(How to complete this task): For the records below, work out the number of lines holding "each" and reply with only that.

(Input material):
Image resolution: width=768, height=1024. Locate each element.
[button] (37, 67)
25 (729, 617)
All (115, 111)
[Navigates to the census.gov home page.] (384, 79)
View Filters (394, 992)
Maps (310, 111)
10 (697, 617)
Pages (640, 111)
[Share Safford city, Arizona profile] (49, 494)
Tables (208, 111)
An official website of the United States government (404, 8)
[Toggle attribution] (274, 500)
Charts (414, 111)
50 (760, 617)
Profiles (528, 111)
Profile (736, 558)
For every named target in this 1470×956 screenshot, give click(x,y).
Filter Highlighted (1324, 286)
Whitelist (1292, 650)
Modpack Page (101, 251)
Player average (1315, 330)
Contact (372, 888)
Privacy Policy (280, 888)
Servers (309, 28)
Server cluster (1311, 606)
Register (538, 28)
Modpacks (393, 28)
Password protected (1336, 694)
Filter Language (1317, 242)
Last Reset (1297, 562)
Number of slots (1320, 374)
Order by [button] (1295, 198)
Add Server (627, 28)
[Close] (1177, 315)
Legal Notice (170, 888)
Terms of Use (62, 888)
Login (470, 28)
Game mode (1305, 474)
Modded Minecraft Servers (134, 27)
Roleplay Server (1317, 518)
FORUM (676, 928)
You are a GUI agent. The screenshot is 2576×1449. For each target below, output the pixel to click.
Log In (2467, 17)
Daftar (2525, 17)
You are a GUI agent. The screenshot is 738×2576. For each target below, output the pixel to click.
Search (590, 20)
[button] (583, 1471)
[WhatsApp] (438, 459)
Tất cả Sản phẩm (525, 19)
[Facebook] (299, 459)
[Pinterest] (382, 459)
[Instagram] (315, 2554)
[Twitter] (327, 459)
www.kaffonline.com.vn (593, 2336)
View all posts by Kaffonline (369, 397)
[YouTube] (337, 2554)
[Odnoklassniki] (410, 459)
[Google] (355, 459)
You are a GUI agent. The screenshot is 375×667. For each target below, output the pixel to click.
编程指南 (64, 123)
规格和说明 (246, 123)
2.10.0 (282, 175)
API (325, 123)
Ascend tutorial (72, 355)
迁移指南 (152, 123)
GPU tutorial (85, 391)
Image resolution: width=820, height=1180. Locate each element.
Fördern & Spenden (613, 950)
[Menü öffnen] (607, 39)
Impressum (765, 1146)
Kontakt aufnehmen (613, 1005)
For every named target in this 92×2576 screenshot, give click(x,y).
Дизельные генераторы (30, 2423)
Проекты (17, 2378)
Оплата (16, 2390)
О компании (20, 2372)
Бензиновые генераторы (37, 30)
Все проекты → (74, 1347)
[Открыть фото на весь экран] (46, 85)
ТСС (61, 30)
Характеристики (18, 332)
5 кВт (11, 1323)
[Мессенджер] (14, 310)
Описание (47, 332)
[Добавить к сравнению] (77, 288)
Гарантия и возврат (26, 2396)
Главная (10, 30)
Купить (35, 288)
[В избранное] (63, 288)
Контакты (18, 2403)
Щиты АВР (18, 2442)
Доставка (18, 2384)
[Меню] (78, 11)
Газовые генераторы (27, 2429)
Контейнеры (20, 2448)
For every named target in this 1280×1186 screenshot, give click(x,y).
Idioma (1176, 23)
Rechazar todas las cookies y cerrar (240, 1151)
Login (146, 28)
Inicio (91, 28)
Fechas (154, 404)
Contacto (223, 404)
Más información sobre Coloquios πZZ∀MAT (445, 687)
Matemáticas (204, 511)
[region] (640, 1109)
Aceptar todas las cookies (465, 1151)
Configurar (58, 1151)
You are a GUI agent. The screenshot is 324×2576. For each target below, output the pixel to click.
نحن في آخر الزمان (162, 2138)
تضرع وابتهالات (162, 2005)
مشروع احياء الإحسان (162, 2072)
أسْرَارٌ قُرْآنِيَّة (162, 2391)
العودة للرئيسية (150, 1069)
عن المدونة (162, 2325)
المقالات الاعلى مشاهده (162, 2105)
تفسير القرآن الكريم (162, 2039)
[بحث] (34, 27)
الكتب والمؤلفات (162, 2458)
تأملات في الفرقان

(Response box): 6